begin Text passage

Building a Transaction-Aware Logging Architecture with Fluentd, OpenSearch, and DynamoDB


Production logs without context are just meaningless noise. When a user request traverses an API Gateway, flows through three microservices, and culminates in a state change in DynamoDB, a subtle error can be a disaster to debug. If you’re faced with four separate, differently formatted, and uncorrelated log streams, troubleshooting becomes a nightmare. This is the exact pain point we faced: fragmented logs and a complete loss of context.

Our goal is to build a system where any request can be tracked end-to-end. More than that, we need to tightly couple the technical trace ID (trace_id) with the business-level transaction ID (transaction_id). This way, whether you’re in tech support or development, you can take a business order number, instantly pull up every related technical log, and see the complete lifecycle of that interaction.

Architectural Vision and Technical Trade-offs

To achieve this, we need a clean architecture and a set of cooperating components.

  1. Unified Entrypoint & Trace Initiation: All traffic must pass through an API Gateway. This is the perfect place to generate the end-to-end trace_id. We’ll leverage the gateway’s capabilities to inject a unique X-Trace-ID header into every incoming request.
  2. Service Framework & Context Propagation: Our backend services are built with Go and the Echo framework. We must implement a generic Echo middleware that automatically parses the X-Trace-ID header and injects it into the request’s context. All subsequent log generation must be able to automatically extract this ID from the context.
  3. Structured Logging: Say goodbye to plain text logs. All services must output logs in JSON format. We’ll define a single, global logging schema that includes timestamp, level, service_name, trace_id, transaction_id, message, and a payload field for structured business-related data.
  4. Log Aggregation & Routing: Fluentd is the core of this stage. It’s lightweight with a rich plugin ecosystem. We’ll deploy it as a daemon on each service node or as a sidecar container, responsible for collecting local log streams, performing necessary parsing and buffering, and then reliably forwarding them to the backend.
  5. Storage & Querying: OpenSearch provides powerful full-text search and aggregation capabilities, making it the ideal choice for storing and querying structured logs. By pre-defining an index template, we can ensure log data is indexed correctly, optimizing query performance.

end Text passage

◆ **What is asked**:
#1 Reproduce the part of the logging architecture article starting at "Building a Transaction-Aware" and ending at "loss of context.".
#2 Carry on the article about transaction-aware logging with Fluentd, OpenSearch, and DynamoDB, picking up right after its final sentence.

begin Data shown

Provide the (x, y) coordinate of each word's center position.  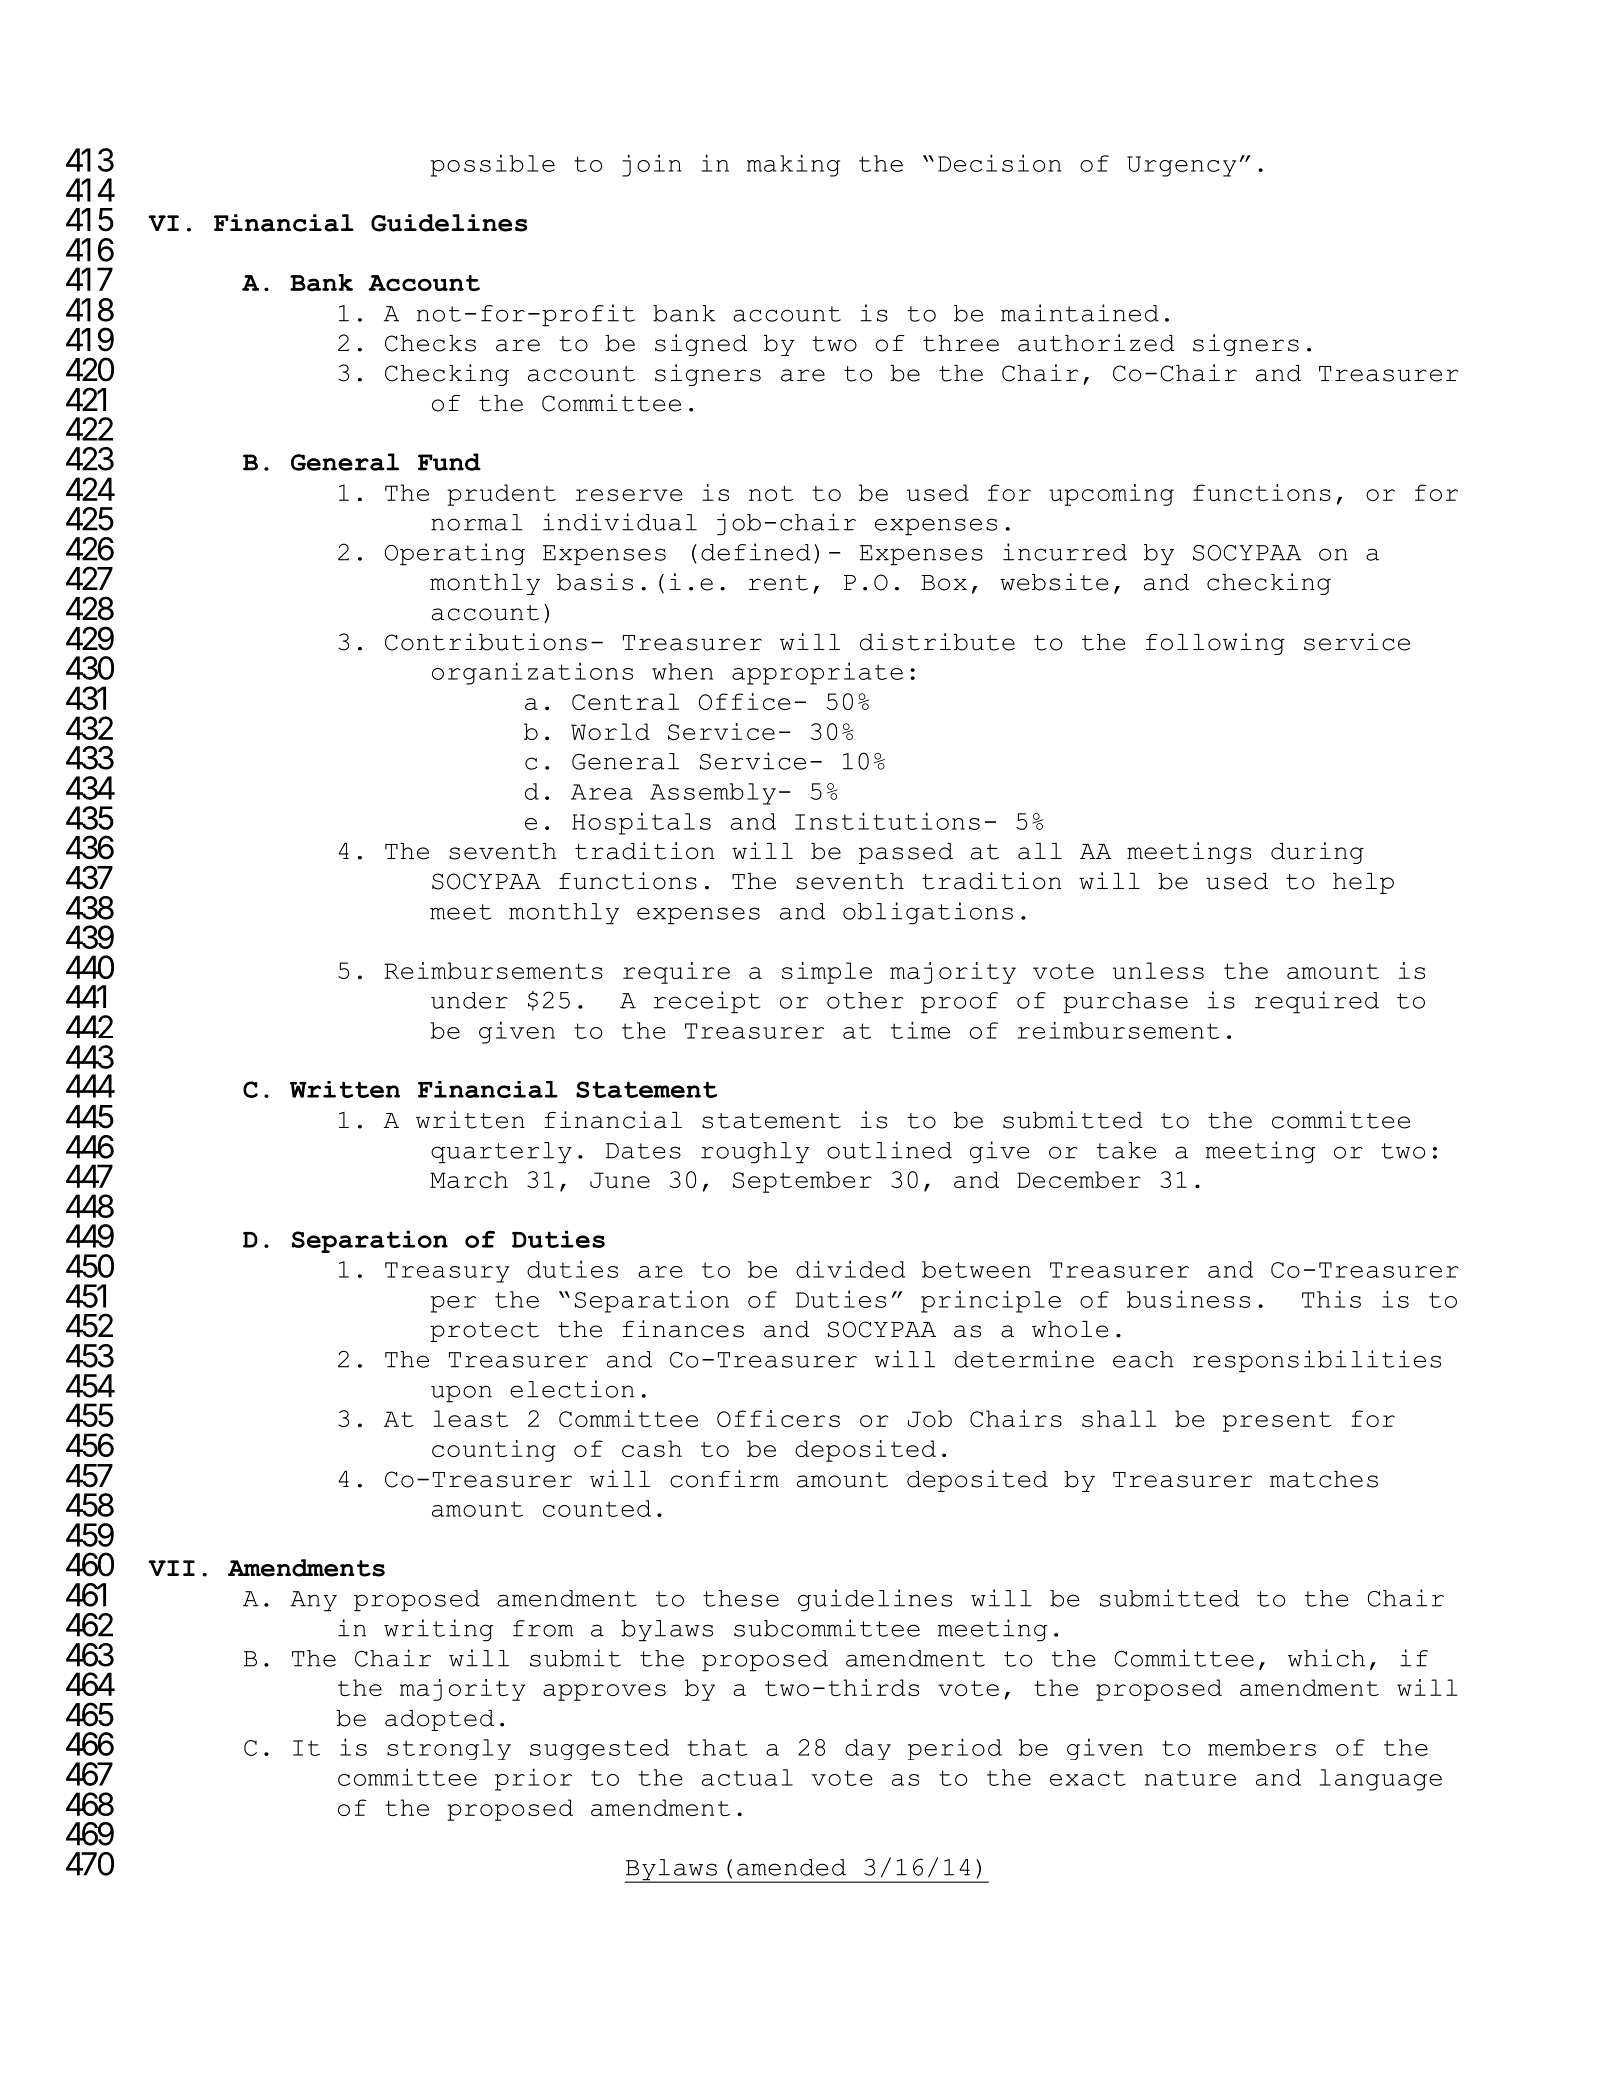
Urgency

end Data shown

◆ **Results**:
#1
Building a Transaction-Aware Logging Architecture with Fluentd, OpenSearch, and DynamoDB


Production logs without context are just meaningless noise. When a user request traverses an API Gateway, flows through three microservices, and culminates in a state change in DynamoDB, a subtle error can be a disaster to debug. If you’re faced with four separate, differently formatted, and uncorrelated log streams, troubleshooting becomes a nightmare. This is the exact pain point we faced: fragmented logs and a complete loss of context.

#2
  6. Business Context Correlation: DynamoDB is our primary business database. When a core business process (e.g., creating an order) begins, a unique business transaction_id is generated and stored in DynamoDB. When services handle this process, they must log not only the trace_id but also this transaction_id. This is the critical bridge between the technical and business domains.

The complete data flow is as follows:

graph TD
    A[Client] --> B(API Gateway);
    B -- "Adds X-Trace-ID header" --> C{Echo Service};
    C -- "Reads X-Trace-ID, adds to context" --> D[Business Logic];
    D -- "Generates transaction_id" --> E(DynamoDB);
    D -- "Logs with trace_id & transaction_id" --> F((Log Stream));
    F --> G[Fluentd Agent];
    G -- "Forwards structured logs" --> H(OpenSearch);
    I[Developer/SRE] -- "Queries by trace_id or transaction_id" --> H;

Core Implementation Details

1. Defining a Unified Log Structure

This is the foundation for everything else. A poor log structure will handicap all subsequent efforts. Our standard structure is:

{
  "timestamp": "2023-10-27T10:30:00.123Z",
  "level": "info",
  "service": "order-service",
  "trace_id": "a1b2c3d4-e5f6-7890-1234-567890abcdef",
  "transaction_id": "txn-987654321",
  "user_id": "usr-abcdef123",
  "message": "Order successfully created",
  "payload": {
    "order_id": "ord-fedcba987",
    "item_count": 3,
    "total_amount": 99.99
  },
  "source_ip": "192.168.1.100",
  "duration_ms": 15.6
}
  • trace_id: Generated by the API Gateway, persists throughout the request’s lifecycle.
  • transaction_id: Generated by business logic, correlates a specific business process.
  • payload: A flexible JSON object for carrying rich business context.

2. Echo Middleware: Context Injection and Structured Logging

We’ll use slog as the standard structured logging library for Go 1.21+ and write an Echo middleware to automate context handling.

pkg/logger/logger.go:

package logger

import (
	"context"
	"log/slog"
	"os"
	"sync"
)

// customContextKey is a private type to avoid key collisions in context.
type customContextKey string

const (
	TraceIDContextKey      customContextKey = "trace_id"
	TransactionIDContextKey customContextKey = "transaction_id"
)

var (
	defaultLogger *slog.Logger
	once          sync.Once
)

// Init initializes the singleton structured logger.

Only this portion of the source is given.